- **DATA FOR ANALYSIS**
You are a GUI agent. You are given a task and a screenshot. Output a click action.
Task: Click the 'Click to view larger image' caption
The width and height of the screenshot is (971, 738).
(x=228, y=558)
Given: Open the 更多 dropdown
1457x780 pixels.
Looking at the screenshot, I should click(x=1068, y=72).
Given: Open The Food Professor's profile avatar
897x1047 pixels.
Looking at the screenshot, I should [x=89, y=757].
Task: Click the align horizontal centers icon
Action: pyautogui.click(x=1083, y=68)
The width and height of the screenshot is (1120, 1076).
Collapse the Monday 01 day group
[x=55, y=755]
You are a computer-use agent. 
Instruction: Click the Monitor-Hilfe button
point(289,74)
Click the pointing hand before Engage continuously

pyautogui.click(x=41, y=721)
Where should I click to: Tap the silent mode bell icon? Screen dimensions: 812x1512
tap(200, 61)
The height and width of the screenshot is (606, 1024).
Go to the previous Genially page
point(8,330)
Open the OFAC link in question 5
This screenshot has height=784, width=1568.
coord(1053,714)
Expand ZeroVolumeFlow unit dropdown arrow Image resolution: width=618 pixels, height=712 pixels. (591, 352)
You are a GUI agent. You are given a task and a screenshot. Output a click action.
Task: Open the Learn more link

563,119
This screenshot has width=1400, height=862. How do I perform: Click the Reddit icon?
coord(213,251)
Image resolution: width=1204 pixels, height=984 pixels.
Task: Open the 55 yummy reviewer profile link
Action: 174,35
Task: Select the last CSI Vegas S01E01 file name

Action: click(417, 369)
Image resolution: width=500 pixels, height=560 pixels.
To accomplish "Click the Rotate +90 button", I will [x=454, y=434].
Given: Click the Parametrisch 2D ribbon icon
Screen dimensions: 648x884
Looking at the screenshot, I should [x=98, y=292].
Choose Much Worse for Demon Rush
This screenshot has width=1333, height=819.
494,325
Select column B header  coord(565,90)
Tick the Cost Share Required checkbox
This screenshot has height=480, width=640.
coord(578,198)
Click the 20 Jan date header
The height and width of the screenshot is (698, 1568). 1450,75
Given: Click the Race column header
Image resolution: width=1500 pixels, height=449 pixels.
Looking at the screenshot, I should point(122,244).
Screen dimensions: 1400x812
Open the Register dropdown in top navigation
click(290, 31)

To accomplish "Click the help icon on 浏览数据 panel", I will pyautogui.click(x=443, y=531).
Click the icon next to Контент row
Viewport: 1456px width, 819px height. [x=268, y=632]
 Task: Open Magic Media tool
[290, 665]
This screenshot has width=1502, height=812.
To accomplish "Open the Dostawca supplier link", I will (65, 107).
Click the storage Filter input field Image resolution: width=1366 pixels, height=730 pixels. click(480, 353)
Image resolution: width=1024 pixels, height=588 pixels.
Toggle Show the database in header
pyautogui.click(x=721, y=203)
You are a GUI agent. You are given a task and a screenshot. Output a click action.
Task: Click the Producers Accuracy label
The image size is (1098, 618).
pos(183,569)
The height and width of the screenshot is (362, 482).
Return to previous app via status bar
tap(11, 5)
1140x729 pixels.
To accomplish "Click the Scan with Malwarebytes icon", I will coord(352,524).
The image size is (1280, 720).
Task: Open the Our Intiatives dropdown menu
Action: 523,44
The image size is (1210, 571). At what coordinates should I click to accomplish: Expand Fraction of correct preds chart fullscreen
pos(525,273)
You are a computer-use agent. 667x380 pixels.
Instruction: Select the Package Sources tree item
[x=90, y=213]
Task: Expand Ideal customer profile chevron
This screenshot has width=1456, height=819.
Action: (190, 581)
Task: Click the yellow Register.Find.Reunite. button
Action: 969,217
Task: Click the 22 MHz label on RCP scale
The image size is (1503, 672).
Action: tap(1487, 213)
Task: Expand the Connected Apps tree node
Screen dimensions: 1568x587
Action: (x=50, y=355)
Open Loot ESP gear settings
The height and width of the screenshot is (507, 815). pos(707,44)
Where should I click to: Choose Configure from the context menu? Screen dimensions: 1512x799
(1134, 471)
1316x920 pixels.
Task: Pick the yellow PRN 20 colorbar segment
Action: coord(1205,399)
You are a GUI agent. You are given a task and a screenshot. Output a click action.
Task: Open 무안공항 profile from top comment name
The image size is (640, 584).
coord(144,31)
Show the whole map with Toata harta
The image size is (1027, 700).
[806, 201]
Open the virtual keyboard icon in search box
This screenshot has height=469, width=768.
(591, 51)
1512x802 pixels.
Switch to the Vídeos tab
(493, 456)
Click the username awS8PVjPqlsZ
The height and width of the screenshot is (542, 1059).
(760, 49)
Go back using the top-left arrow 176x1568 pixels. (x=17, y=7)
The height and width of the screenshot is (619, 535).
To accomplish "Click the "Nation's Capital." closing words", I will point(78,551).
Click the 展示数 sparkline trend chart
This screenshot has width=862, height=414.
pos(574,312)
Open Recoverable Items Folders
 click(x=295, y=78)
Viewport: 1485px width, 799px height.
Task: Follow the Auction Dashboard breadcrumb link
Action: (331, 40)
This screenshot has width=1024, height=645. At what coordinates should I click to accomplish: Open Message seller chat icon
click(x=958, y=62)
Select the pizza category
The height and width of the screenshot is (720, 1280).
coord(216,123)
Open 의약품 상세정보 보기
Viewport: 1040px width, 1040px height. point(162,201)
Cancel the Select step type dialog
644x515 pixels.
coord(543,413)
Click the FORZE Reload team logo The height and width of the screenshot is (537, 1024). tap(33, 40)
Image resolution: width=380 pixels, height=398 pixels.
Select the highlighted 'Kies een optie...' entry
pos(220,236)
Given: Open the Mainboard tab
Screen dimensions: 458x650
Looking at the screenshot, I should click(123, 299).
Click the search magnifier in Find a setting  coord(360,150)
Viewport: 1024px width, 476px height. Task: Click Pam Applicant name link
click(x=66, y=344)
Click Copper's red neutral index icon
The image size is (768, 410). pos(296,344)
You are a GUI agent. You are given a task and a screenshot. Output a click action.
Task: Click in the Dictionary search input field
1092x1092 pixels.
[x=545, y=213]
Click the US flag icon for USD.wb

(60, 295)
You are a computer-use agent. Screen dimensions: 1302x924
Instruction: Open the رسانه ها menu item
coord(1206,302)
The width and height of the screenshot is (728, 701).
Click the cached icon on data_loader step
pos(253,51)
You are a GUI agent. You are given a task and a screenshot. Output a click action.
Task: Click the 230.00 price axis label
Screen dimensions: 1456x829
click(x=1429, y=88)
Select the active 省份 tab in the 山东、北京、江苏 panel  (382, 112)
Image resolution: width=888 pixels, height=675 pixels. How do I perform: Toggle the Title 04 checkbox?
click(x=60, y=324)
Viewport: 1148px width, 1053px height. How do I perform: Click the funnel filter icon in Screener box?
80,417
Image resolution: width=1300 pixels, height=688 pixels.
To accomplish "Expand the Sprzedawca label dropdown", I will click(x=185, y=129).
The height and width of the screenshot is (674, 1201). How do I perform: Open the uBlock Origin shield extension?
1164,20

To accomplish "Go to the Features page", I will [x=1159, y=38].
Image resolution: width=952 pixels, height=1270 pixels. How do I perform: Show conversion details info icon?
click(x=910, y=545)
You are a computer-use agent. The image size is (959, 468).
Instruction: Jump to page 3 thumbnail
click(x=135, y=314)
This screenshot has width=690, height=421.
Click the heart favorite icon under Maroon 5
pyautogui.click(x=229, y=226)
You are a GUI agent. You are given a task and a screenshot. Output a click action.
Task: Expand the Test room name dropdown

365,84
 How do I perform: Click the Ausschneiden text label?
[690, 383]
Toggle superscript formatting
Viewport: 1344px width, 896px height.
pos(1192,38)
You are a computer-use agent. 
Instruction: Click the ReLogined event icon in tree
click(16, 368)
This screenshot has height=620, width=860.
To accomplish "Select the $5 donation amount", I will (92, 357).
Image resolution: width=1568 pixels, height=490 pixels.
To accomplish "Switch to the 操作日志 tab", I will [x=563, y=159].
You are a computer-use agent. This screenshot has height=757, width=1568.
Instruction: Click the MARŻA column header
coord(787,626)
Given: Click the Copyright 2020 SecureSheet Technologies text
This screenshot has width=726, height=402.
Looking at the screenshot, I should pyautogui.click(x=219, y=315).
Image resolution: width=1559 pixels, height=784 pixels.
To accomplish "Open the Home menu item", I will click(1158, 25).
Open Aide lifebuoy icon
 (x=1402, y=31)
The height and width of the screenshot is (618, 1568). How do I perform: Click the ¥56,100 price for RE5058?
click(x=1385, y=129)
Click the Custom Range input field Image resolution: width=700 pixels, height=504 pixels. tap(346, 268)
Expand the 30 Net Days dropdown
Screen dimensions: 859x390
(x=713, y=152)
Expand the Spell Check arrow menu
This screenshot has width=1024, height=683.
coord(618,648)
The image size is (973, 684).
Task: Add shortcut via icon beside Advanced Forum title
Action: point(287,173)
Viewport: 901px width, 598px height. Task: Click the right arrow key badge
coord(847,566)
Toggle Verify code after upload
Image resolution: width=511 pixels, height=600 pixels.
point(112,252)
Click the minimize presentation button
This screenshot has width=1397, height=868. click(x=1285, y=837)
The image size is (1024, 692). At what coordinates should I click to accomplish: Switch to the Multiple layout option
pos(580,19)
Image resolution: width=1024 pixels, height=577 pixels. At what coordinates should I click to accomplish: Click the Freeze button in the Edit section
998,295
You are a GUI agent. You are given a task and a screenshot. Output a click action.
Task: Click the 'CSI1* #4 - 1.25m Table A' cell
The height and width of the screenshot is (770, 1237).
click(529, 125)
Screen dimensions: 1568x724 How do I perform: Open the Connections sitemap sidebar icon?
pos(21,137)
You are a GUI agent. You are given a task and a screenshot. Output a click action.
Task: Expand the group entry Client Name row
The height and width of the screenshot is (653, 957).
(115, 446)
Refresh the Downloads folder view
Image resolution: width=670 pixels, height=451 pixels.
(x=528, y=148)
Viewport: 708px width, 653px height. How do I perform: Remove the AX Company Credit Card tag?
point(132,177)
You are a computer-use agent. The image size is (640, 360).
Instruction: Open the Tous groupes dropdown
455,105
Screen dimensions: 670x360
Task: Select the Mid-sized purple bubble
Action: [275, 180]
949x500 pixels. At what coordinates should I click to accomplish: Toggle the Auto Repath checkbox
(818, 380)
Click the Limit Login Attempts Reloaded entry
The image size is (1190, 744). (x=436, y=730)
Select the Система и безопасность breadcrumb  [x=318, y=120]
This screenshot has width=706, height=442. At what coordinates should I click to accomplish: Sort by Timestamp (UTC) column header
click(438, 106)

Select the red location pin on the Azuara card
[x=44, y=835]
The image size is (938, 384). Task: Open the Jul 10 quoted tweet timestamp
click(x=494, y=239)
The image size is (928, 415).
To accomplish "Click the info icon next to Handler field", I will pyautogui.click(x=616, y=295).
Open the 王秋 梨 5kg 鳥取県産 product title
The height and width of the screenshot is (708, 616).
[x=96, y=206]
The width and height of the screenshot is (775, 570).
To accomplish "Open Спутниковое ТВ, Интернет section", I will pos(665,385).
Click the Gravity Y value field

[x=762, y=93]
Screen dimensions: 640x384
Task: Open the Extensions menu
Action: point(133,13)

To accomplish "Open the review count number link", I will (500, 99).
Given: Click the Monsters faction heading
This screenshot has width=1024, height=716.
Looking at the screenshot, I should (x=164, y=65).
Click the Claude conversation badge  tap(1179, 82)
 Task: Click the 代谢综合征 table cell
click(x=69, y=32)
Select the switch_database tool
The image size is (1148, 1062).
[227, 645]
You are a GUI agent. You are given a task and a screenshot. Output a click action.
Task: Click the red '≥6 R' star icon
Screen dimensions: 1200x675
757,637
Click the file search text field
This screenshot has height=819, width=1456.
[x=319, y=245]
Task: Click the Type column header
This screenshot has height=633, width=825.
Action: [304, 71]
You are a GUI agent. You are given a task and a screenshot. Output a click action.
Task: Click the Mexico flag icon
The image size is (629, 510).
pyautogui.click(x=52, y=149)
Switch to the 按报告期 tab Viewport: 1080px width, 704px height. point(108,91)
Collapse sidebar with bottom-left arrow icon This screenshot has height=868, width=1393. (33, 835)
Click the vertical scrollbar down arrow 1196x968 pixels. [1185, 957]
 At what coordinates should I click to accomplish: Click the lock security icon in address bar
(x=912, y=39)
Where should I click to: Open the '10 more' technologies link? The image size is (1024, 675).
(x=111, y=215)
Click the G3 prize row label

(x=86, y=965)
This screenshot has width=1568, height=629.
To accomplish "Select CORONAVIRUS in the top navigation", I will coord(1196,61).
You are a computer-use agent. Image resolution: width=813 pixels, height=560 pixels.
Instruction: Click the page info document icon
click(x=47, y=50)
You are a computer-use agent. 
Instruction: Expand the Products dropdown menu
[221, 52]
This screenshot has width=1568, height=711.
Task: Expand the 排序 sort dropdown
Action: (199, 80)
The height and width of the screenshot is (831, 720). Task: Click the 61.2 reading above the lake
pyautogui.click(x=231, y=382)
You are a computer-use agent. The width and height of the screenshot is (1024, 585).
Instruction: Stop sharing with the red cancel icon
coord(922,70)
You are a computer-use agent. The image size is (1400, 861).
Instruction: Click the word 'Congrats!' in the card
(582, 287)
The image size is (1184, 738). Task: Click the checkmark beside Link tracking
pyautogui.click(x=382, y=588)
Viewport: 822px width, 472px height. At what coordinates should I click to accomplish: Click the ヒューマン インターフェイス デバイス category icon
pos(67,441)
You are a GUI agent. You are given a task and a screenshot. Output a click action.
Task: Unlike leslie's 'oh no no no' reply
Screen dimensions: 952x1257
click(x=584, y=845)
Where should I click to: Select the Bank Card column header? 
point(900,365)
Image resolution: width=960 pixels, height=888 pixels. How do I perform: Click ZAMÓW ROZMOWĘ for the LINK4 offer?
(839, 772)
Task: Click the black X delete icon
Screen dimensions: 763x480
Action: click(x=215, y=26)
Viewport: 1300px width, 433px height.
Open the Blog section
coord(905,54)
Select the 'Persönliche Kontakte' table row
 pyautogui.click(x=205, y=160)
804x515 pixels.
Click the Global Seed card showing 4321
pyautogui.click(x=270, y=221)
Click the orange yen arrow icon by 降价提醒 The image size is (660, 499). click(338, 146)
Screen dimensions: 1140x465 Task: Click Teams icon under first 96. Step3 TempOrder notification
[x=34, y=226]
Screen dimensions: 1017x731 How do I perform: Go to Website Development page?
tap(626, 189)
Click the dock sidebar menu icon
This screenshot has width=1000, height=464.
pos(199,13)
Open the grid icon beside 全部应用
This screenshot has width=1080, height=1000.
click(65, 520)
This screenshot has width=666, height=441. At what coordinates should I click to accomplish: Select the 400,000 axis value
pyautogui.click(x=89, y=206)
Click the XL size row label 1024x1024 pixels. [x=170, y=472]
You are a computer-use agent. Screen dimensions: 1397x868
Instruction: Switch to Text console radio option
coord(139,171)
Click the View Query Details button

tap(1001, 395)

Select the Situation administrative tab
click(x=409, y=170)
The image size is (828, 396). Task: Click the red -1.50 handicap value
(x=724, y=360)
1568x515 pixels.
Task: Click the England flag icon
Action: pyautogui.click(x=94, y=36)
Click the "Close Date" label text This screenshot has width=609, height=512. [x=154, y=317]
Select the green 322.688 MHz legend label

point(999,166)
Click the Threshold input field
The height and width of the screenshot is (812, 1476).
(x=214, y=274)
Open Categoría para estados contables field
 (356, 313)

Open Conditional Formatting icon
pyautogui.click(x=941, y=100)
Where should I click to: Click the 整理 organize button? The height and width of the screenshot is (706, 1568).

- **WHAT IS EXPECTED**
Copy the stretch of the records above that runs from the line with "1092x1092 pixels." through the line with "Image resolution: width=1300". Both end lines belong in the copy, and nothing else does.

- **SOLUTION TO THE PROBLEM**
1092x1092 pixels.
[x=545, y=213]
Click the US flag icon for USD.wb

(60, 295)
You are a computer-use agent. Screen dimensions: 1302x924
Instruction: Open the رسانه ها menu item
coord(1206,302)
The width and height of the screenshot is (728, 701).
Click the cached icon on data_loader step
pos(253,51)
You are a GUI agent. You are given a task and a screenshot. Output a click action.
Task: Click the 230.00 price axis label
Screen dimensions: 1456x829
click(x=1429, y=88)
Select the active 省份 tab in the 山东、北京、江苏 panel  (382, 112)
Image resolution: width=888 pixels, height=675 pixels. How do I perform: Toggle the Title 04 checkbox?
click(x=60, y=324)
Viewport: 1148px width, 1053px height. How do I perform: Click the funnel filter icon in Screener box?
80,417
Image resolution: width=1300 pixels, height=688 pixels.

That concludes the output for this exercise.